• _TASK ITEM_: Every line of the data that contains the string "agent" must be copied.

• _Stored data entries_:
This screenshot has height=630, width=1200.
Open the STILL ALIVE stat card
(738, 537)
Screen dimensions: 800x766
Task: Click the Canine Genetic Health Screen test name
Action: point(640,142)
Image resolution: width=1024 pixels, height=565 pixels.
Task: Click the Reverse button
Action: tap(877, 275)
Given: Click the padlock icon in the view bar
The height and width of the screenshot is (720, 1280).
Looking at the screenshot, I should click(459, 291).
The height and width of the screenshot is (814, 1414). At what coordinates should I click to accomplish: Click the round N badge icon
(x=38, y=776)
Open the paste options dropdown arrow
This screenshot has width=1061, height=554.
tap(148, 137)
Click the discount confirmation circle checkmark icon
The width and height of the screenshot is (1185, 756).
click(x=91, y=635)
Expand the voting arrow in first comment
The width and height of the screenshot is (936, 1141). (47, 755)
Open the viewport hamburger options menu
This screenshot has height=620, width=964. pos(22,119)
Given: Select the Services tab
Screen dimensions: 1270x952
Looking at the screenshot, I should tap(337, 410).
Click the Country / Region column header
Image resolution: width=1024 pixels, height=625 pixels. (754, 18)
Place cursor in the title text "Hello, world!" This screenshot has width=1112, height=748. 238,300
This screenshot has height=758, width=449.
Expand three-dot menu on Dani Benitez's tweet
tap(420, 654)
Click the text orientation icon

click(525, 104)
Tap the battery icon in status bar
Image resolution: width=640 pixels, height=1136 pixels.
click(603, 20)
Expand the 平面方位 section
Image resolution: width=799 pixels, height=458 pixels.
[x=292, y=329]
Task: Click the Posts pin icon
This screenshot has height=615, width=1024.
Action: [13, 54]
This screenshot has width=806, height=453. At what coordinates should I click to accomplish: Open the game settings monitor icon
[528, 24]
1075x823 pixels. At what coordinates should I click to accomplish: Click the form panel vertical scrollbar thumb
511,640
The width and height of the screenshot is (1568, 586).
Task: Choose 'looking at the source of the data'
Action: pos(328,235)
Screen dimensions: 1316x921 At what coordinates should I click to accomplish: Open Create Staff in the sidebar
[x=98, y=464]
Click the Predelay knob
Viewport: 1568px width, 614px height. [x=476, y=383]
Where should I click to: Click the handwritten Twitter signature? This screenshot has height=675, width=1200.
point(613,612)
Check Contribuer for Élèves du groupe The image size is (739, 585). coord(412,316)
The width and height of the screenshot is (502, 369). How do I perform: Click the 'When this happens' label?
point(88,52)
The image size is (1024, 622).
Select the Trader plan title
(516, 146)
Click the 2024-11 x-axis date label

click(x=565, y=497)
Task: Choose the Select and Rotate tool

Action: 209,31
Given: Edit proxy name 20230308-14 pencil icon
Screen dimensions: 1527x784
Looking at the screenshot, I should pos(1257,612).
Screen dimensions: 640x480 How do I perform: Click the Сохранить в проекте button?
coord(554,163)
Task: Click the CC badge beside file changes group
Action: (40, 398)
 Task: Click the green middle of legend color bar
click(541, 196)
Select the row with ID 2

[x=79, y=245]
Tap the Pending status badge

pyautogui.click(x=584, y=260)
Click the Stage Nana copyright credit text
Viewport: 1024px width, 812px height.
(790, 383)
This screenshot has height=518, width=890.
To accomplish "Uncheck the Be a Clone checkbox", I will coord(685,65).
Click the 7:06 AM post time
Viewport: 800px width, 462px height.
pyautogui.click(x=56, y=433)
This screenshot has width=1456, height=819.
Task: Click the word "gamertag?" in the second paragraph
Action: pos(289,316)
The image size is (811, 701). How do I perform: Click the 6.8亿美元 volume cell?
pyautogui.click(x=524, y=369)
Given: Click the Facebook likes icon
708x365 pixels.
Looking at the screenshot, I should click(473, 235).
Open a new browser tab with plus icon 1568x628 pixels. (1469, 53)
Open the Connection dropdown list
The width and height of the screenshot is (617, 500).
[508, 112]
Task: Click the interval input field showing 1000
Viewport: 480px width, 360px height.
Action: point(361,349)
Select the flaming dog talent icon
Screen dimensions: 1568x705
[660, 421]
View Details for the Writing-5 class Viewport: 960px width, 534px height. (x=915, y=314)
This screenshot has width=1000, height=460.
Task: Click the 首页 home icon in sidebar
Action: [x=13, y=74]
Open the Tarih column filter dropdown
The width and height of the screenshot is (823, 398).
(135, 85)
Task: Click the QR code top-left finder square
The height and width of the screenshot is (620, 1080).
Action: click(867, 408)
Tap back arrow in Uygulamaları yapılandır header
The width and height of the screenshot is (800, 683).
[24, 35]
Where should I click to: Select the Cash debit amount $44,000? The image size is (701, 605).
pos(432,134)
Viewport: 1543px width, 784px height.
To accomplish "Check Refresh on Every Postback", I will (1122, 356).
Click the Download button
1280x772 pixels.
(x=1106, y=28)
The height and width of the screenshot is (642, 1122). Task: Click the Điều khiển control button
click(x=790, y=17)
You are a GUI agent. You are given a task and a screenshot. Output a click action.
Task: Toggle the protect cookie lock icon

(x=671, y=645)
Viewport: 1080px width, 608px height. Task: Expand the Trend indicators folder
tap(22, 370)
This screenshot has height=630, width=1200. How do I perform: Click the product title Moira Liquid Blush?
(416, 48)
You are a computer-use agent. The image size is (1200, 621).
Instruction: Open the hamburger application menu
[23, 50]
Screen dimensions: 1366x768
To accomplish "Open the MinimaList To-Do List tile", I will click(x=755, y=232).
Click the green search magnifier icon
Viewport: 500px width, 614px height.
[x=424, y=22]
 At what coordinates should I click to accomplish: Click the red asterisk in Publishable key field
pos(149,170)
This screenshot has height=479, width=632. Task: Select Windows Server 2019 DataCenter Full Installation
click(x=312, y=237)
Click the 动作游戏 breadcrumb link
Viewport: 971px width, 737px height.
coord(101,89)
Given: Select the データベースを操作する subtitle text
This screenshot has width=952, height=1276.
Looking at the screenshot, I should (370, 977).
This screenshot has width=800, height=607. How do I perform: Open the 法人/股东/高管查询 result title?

• _YOUR SOLUTION_:
You are a GUI agent. You are given a task and a screenshot. Output a click action.
You are a computer-use agent. The image size is (1200, 621).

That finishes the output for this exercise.